> [What you have to do]
Rewrite the records from the line with "How do I perform: Click the right" to the line with "Action: 9,100", replacing "To accomplish" with "To carry out" and leaving everything else unchanged.

> [Rows]
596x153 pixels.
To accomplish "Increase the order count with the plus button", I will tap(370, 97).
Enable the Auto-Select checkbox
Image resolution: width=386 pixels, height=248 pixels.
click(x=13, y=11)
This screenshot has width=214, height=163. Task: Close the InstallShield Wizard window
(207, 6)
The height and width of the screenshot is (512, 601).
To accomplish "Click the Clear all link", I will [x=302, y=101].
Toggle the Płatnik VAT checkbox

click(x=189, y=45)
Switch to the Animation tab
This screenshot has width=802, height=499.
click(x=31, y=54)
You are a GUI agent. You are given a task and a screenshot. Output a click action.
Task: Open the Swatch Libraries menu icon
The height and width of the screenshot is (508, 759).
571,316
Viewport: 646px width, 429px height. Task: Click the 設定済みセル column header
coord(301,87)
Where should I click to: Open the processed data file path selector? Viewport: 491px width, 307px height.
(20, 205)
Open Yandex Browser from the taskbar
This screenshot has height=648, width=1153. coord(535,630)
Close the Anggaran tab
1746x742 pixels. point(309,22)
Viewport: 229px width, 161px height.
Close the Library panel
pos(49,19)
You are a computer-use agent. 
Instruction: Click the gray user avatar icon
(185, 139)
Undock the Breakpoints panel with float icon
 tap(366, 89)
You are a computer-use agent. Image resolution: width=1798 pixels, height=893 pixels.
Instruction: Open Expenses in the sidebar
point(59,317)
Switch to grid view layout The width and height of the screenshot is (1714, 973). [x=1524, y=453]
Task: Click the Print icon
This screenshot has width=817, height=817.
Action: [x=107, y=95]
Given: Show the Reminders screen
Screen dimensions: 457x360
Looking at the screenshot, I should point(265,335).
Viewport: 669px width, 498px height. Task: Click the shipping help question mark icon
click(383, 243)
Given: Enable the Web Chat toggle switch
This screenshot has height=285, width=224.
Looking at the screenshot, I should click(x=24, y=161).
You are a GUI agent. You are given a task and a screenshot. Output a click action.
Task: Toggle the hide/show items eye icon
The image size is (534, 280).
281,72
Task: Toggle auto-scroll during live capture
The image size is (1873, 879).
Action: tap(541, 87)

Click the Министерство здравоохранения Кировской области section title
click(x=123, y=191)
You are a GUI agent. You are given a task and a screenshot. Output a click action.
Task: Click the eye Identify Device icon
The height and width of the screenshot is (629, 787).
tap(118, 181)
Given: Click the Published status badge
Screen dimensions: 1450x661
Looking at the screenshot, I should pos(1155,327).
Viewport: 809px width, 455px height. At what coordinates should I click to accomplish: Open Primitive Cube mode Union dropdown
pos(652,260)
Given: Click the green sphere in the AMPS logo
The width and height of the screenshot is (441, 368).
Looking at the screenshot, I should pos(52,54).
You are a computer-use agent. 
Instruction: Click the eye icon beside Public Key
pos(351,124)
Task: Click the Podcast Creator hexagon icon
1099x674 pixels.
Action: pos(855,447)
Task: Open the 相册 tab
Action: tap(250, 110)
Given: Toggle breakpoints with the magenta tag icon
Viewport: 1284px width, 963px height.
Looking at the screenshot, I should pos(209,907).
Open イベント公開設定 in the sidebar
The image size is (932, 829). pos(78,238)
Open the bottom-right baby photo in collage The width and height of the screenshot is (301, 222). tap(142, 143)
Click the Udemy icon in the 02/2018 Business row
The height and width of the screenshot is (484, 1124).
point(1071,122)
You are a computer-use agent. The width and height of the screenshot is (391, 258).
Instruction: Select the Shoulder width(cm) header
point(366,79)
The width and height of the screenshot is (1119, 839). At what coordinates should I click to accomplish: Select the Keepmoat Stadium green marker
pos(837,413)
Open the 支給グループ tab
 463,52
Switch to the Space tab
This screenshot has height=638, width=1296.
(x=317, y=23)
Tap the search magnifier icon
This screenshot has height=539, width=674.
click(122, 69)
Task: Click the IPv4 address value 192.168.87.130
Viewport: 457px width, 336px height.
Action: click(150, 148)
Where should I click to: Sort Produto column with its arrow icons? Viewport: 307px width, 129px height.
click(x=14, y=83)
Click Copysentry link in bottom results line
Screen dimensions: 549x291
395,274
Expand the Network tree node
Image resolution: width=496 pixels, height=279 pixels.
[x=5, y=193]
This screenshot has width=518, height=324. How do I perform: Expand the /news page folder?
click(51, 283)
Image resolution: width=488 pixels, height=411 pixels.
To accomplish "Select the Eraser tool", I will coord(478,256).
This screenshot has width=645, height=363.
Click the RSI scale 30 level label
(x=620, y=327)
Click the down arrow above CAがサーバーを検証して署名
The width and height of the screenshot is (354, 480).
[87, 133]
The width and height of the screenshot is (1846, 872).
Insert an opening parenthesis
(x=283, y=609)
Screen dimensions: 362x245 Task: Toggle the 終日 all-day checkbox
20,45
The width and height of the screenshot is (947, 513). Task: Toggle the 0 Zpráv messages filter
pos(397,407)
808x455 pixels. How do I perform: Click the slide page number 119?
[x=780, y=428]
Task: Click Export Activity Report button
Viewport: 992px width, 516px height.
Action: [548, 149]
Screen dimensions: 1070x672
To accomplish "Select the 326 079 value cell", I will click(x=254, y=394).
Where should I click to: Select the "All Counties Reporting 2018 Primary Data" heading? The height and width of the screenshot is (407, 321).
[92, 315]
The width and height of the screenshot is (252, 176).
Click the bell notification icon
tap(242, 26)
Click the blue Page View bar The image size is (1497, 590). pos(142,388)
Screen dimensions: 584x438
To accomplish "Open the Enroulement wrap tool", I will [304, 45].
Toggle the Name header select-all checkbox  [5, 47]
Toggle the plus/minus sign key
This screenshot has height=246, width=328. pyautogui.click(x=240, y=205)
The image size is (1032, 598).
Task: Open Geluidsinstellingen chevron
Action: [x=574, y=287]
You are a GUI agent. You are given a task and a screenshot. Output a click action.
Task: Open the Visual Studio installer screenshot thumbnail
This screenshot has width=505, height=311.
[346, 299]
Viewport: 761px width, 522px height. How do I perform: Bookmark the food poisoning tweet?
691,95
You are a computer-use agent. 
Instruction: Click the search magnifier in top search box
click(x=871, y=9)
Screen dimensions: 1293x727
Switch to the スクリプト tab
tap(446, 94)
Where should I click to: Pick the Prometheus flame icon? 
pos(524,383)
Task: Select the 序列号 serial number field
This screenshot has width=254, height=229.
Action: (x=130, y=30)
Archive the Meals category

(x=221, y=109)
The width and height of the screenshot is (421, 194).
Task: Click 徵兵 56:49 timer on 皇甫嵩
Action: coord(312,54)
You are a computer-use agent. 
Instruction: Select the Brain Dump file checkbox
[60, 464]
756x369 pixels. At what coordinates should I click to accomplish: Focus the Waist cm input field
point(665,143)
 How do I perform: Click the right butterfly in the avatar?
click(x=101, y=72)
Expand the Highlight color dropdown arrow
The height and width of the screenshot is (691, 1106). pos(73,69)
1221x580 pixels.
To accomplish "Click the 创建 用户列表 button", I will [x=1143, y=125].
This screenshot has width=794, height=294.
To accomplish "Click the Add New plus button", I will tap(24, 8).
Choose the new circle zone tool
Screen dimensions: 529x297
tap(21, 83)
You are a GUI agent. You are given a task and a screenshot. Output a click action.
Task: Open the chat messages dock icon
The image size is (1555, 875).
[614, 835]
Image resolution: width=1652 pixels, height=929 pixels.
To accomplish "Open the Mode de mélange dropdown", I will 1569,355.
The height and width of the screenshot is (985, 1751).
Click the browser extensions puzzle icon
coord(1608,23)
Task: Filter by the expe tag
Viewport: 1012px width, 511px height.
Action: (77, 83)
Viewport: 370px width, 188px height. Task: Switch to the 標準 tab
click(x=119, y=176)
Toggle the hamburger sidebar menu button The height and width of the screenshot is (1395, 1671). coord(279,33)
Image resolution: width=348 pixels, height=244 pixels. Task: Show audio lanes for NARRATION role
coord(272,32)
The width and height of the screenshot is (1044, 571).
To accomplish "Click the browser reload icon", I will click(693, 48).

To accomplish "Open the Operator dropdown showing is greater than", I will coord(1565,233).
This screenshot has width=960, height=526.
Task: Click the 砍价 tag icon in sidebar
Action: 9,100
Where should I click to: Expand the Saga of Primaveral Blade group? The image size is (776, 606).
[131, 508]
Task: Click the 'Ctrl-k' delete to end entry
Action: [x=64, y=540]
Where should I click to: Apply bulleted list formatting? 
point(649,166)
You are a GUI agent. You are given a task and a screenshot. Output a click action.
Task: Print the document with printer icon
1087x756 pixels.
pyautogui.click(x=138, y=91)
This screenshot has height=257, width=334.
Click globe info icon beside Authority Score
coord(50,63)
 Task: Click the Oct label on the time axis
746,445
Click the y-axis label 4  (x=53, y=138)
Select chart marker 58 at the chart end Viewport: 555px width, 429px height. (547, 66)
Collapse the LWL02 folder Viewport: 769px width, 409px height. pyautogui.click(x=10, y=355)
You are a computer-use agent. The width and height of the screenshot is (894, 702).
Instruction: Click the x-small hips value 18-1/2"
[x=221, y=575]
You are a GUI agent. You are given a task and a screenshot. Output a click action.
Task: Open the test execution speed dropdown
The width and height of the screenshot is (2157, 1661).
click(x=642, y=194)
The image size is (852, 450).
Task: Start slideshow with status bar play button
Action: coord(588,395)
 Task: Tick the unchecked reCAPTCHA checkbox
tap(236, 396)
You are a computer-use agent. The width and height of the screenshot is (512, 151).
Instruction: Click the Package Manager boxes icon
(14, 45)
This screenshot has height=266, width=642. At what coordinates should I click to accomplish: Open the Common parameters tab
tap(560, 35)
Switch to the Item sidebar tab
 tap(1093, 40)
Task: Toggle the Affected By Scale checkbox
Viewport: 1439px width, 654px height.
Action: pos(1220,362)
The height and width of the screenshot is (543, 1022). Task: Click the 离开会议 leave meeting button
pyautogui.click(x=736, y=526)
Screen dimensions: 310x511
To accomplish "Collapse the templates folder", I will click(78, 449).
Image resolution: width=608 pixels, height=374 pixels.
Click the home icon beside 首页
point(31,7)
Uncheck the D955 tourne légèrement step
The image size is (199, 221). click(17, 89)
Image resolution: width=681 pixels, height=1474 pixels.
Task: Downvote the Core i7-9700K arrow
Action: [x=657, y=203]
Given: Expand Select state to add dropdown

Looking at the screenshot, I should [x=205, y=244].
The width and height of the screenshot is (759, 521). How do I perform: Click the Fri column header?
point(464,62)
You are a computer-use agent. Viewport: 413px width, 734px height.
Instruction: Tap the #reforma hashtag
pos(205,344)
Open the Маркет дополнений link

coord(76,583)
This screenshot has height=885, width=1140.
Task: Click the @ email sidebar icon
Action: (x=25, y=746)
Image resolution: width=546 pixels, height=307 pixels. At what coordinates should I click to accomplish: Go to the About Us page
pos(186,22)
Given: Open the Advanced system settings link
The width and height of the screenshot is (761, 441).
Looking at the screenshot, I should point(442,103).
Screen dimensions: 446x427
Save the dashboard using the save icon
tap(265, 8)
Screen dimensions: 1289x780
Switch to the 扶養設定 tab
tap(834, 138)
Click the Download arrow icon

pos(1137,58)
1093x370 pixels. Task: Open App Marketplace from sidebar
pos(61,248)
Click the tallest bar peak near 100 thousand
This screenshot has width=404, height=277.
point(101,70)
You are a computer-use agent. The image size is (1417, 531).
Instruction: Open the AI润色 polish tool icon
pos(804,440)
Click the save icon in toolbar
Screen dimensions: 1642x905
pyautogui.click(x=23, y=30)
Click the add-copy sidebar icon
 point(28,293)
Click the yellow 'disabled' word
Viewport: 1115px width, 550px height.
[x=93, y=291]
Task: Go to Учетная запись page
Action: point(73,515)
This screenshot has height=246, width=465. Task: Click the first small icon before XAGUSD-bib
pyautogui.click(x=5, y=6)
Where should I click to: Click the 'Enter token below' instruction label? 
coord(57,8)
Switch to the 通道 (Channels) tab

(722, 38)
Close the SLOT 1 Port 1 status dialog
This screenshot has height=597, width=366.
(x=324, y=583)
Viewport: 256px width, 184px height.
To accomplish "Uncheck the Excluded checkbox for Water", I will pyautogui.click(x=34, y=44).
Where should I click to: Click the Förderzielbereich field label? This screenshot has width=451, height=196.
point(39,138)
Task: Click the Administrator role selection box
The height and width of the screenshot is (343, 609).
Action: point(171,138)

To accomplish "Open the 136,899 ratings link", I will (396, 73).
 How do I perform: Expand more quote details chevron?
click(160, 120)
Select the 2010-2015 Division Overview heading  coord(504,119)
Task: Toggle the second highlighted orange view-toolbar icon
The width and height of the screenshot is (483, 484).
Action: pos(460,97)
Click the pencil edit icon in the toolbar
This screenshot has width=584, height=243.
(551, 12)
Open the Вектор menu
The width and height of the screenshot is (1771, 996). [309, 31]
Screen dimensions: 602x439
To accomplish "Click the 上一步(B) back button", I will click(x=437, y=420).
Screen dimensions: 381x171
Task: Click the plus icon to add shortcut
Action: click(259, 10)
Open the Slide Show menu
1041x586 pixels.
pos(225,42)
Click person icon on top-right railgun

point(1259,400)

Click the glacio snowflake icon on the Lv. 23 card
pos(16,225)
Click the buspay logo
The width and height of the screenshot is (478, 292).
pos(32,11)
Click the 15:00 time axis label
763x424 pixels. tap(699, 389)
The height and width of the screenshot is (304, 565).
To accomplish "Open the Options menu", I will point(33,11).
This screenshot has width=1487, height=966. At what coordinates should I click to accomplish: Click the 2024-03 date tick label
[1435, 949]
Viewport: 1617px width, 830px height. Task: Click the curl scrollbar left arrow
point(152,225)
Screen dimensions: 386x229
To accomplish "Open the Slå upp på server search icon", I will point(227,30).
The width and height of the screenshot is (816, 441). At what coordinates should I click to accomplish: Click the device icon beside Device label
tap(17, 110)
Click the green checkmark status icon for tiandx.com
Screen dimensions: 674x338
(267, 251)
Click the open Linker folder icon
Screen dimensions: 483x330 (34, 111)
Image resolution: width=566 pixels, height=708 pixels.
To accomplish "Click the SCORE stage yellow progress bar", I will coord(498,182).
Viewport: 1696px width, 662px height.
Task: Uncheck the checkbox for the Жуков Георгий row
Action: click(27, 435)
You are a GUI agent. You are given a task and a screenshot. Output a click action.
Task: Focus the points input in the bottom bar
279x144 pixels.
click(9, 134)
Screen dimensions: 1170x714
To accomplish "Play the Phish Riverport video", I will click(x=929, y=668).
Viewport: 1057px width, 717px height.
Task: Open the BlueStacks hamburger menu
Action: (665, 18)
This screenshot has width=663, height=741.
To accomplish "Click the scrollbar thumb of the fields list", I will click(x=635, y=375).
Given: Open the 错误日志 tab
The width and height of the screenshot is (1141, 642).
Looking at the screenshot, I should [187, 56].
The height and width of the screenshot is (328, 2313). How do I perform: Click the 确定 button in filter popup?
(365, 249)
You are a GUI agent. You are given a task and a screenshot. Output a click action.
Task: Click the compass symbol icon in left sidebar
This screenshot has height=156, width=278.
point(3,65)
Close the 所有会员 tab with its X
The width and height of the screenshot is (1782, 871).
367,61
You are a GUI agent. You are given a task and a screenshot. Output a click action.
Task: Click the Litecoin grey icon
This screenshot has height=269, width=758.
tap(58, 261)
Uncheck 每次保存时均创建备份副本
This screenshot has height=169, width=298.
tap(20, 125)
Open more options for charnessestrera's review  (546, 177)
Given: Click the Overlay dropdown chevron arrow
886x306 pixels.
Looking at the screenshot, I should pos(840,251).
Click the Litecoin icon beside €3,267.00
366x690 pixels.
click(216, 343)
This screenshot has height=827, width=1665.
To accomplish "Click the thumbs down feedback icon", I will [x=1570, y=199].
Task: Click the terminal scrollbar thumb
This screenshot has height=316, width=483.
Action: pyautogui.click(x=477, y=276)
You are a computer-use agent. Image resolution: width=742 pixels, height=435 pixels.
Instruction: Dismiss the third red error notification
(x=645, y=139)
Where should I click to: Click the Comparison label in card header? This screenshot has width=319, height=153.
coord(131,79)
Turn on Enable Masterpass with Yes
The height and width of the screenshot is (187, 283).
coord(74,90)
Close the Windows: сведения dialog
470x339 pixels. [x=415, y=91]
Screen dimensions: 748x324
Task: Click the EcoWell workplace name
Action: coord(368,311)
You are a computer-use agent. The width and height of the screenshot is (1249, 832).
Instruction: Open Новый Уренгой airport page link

> [Task answer]
 How do I perform: Click the right butterfly in the avatar?
click(x=101, y=72)
Expand the Highlight color dropdown arrow
The height and width of the screenshot is (691, 1106). pos(73,69)
1221x580 pixels.
To carry out "Click the 创建 用户列表 button", I will [x=1143, y=125].
This screenshot has width=794, height=294.
To carry out "Click the Add New plus button", I will tap(24, 8).
Choose the new circle zone tool
Screen dimensions: 529x297
tap(21, 83)
You are a GUI agent. You are given a task and a screenshot. Output a click action.
Task: Open the chat messages dock icon
The image size is (1555, 875).
[614, 835]
Image resolution: width=1652 pixels, height=929 pixels.
To carry out "Open the Mode de mélange dropdown", I will 1569,355.
The height and width of the screenshot is (985, 1751).
Click the browser extensions puzzle icon
coord(1608,23)
Task: Filter by the expe tag
Viewport: 1012px width, 511px height.
Action: (77, 83)
Viewport: 370px width, 188px height. Task: Switch to the 標準 tab
click(x=119, y=176)
Toggle the hamburger sidebar menu button The height and width of the screenshot is (1395, 1671). coord(279,33)
Image resolution: width=348 pixels, height=244 pixels. Task: Show audio lanes for NARRATION role
coord(272,32)
The width and height of the screenshot is (1044, 571).
To carry out "Click the browser reload icon", I will click(693, 48).

To carry out "Open the Operator dropdown showing is greater than", I will coord(1565,233).
This screenshot has width=960, height=526.
Task: Click the 砍价 tag icon in sidebar
Action: 9,100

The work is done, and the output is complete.